(Beginning of Data extract)
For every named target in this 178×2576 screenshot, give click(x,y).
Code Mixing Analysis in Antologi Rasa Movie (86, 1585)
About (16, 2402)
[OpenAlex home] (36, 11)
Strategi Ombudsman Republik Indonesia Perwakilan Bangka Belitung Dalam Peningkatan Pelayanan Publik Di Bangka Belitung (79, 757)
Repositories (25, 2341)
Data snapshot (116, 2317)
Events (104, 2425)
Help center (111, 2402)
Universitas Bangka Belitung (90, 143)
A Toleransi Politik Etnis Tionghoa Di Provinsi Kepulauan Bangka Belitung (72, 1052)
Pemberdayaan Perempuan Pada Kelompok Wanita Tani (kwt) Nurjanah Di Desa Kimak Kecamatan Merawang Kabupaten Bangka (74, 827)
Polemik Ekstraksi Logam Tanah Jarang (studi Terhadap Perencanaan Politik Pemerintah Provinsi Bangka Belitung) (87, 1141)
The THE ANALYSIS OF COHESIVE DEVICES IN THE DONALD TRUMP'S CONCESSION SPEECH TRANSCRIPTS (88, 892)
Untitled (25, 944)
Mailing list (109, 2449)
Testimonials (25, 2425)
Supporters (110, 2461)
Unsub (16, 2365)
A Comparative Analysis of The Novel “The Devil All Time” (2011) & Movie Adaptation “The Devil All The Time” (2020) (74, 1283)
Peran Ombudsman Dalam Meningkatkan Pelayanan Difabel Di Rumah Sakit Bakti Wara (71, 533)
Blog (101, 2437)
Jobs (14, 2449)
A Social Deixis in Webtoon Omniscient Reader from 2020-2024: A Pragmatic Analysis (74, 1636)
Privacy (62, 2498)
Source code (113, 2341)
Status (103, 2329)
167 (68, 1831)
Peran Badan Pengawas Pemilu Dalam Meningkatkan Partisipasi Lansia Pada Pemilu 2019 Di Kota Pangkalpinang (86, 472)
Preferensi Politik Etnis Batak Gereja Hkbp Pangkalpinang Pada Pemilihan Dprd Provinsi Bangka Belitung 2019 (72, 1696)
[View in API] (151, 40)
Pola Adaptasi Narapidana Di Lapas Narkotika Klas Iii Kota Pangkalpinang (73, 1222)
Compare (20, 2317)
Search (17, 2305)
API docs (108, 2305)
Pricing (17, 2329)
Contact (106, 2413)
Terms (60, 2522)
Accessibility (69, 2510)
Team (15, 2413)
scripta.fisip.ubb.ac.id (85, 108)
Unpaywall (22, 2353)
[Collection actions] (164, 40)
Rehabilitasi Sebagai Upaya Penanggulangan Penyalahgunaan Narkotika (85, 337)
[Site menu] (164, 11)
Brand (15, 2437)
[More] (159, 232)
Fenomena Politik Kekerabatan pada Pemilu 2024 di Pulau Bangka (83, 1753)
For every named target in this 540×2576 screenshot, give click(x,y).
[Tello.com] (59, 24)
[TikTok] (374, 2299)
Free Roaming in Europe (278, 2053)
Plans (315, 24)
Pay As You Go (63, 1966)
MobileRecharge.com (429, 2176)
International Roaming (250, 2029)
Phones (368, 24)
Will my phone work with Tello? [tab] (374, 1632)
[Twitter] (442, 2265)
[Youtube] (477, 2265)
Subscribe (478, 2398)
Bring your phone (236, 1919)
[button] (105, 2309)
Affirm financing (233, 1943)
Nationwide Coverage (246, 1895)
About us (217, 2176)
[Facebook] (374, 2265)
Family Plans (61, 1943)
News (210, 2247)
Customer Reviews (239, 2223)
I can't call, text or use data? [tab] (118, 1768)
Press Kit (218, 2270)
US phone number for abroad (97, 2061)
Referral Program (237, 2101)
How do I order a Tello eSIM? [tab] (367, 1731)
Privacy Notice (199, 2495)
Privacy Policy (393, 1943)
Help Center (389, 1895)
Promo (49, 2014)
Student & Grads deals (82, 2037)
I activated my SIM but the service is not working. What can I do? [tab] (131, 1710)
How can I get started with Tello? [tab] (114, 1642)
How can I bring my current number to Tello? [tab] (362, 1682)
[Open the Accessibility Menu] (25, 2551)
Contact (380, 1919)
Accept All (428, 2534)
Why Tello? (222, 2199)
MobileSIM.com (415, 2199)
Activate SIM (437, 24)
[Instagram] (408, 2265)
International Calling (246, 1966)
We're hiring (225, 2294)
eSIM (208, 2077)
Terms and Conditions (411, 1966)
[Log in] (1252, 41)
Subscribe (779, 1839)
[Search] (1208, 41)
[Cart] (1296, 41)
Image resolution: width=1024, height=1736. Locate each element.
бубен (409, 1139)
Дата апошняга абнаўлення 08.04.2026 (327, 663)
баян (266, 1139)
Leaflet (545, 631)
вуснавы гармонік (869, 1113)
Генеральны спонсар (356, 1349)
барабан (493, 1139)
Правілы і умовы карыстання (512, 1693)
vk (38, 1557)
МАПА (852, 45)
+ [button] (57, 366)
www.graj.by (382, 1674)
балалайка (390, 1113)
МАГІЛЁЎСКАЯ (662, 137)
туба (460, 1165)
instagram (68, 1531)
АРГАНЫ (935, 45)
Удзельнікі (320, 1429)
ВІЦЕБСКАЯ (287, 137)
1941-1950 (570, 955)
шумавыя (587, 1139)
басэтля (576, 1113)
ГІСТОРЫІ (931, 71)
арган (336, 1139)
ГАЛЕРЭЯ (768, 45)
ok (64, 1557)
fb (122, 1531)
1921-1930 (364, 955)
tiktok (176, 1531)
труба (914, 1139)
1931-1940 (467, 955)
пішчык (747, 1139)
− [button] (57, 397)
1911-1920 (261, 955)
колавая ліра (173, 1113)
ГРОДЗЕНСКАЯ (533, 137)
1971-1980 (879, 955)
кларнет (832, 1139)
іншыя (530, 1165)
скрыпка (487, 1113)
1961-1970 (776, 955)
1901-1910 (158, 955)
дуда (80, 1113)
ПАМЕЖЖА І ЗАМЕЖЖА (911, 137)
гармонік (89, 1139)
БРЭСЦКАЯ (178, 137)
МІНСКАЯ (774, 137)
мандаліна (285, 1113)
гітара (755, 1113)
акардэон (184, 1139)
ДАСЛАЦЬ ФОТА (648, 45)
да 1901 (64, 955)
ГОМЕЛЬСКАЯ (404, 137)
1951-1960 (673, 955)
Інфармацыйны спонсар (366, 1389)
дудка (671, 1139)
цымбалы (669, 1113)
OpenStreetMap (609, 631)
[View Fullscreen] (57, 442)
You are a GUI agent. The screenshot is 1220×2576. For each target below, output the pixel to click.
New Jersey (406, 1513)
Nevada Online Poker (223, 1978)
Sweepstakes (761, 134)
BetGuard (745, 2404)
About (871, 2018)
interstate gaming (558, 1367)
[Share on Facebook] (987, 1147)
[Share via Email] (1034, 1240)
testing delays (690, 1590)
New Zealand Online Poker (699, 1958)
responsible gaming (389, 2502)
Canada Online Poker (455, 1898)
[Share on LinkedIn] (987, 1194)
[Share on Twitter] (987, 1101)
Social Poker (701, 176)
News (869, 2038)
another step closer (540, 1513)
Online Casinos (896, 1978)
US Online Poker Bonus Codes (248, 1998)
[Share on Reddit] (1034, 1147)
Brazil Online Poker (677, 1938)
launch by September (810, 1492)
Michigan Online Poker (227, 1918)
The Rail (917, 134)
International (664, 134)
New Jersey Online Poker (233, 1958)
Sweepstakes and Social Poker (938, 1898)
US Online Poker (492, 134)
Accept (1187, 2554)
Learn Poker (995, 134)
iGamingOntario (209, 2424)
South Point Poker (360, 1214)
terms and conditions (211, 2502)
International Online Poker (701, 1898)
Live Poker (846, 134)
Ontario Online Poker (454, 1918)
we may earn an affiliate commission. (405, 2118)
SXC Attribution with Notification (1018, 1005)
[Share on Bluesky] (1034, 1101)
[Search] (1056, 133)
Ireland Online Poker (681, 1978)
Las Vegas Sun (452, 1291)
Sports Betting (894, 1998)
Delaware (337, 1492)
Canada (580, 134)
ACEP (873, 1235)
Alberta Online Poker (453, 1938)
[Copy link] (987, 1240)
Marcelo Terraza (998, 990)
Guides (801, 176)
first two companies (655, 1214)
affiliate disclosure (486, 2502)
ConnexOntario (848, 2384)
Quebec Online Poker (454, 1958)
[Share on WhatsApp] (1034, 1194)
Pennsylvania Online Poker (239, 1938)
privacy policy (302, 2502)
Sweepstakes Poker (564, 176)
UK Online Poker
(End of Data extract)
| Prompt |
Give back the opening line of the records above and every line after it, up to and including the one with "[OpenAlex home] (36, 11)", unchanged.

| Answer box |
For every named target in this 178×2576 screenshot, give click(x,y).
Code Mixing Analysis in Antologi Rasa Movie (86, 1585)
About (16, 2402)
[OpenAlex home] (36, 11)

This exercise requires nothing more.